Making Life a Hit -- With a Coach
Sporting a Life Coach
By Daniel DeNoon
Reviewed By Gary Vogin
Jan. 22, 2002 -- If life is a game, will getting a coach help you win? Yes, say the growing number of people who promise to help you be all that you can be -- for a fee.
They call themselves coaches. Most have credentials from coach-training organizations that offer extensive training, usually by telephone or computer.
What they offer is to make your life better, says Cheryl Richardson. Richardson, a frequent guest on The Oprah Winfrey Show, is author of the best-selling book Life Makeovers. Her new book, Stand Up for Your Life, will be released in March 2002.
"The goal is for people to improve their quality of life," Richardson tells WebMD. "Some coaches primarily help with one's personal life, others focus on one's professional life. Many do both. Coaches get to know the clients' needs. They support them in finding what they want to do with their lives and in how to make it happen. The primary goal is to keep people in action."
A life coach is a lot like a personal trainer. You know you're supposed to exercise and eat right. A personal trainer helps you do this. A life coach goes even further.
"Most of us know what to do -- doing it is the problem," Richardson says. "A coach first helps clients unlock their own wisdom. Second, they provide their own wisdom and experience. Then they help you be accountable for what you do and offer ongoing support."
Psychologist Ben Dean, PhD, heads MentorCoach, in Bethesda, MD. He trains mental-health professionals to become coaches.
"Coaching is helping high-functioning people move forward and create the kind of life they want," Dean tells WebMD. "It is done with executives, housewives, people who want to write a book or start a business. It is for people with any kind of goal."
"We're a combination of nuisance, cheerleader, support team, and organizer," Atlanta-based coach Larry LaMotte tells WebMD.
What happens when you call a life coach? That depends on your goal. Many people want help being better at business -- their goal may be to become a more effective manager, to make their businesses more profitable, or simply to find a new career. Other people have dreams they would like to make real. Still others feel stifled by the hectic pace of their lives and want more satisfaction.
"When I was coaching, my process was to have clients write their life story," Richardson says. "I'd have them identify three goals for their next 90 days. Then I'd have them list 10 things draining their energy so that there would be more energy available for them to do what they needed to do."
Turning dreams into realities can have surprising results. LaMotte tells the story of one client -- a hairdresser -- whose dream was to own a health spa. As it turned out, she'd never actually been to one.

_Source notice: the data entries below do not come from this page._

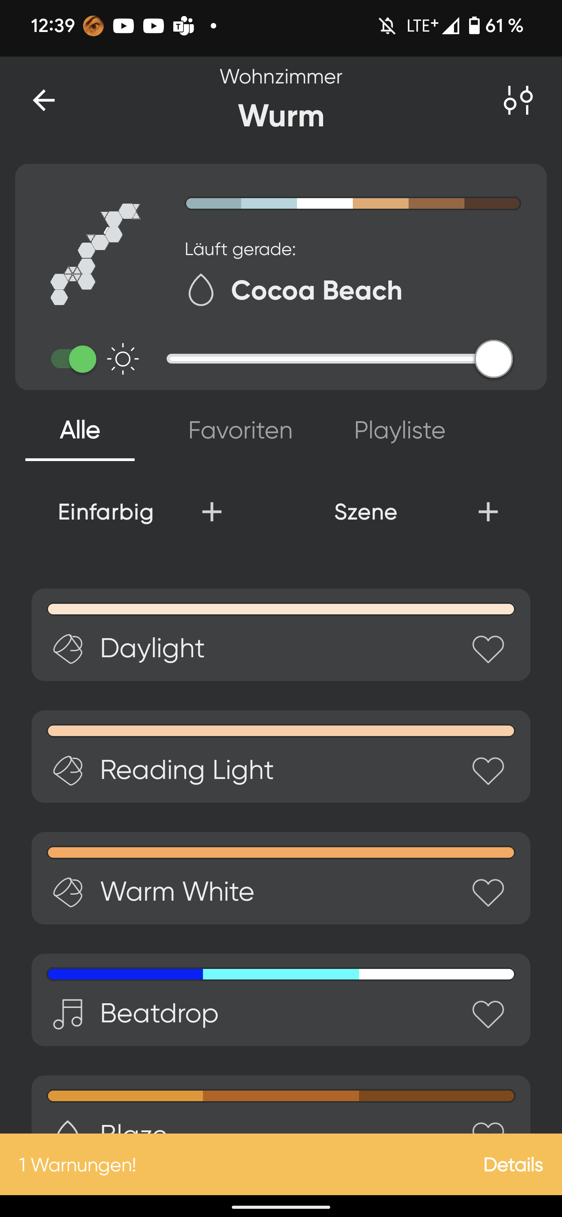This screenshot has width=562, height=1217.
Task: Tap the Cocoa Beach droplet icon
Action: (201, 290)
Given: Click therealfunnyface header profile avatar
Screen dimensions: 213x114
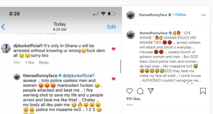Looking at the screenshot, I should 131,15.

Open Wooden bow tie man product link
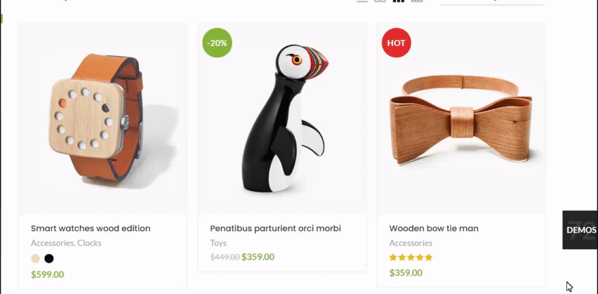pyautogui.click(x=434, y=228)
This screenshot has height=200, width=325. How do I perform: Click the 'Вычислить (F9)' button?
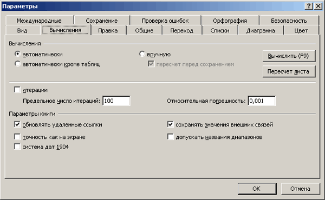click(x=289, y=56)
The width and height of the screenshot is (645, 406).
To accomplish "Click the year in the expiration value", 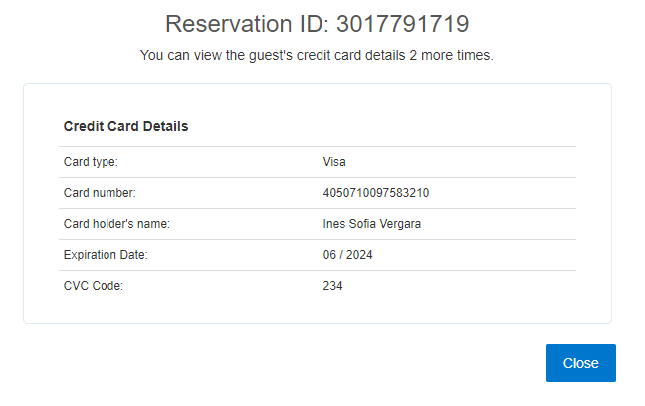I will [x=359, y=255].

"I suggested she find a way to go to spa and talk to the owners about the issues they faced," LaMotte says. "So she took a vacation where she stayed at a spa, and learned she didn't want to do it. But then she went into business herself as a beautician, something she'd always been afraid to do. Through coaching she was able to make the decision to let go of one dream and dare to risk another. She is a very happy woman today."
Although Dean says that psychologists make outstanding coaches, he doesn't think a coach has to be a psychologist to be effective. So when do you need a therapist and when do you need a life coach?
"Generally people coming to a therapist know they are in pain. People coming to coaching aren't in pain," Dean says.
"Well-trained coaches know the difference between coaching and therapy," Richardson says. "Therapy is focused on treating mental illness, healing emotional wounds, and helping a person deal effectively with things in the past that may block them from moving forward. Coaching is all about action. It is much more strategic. Is there overlap? Yes, there is. A good coach will know when to refer a client to a psychologist."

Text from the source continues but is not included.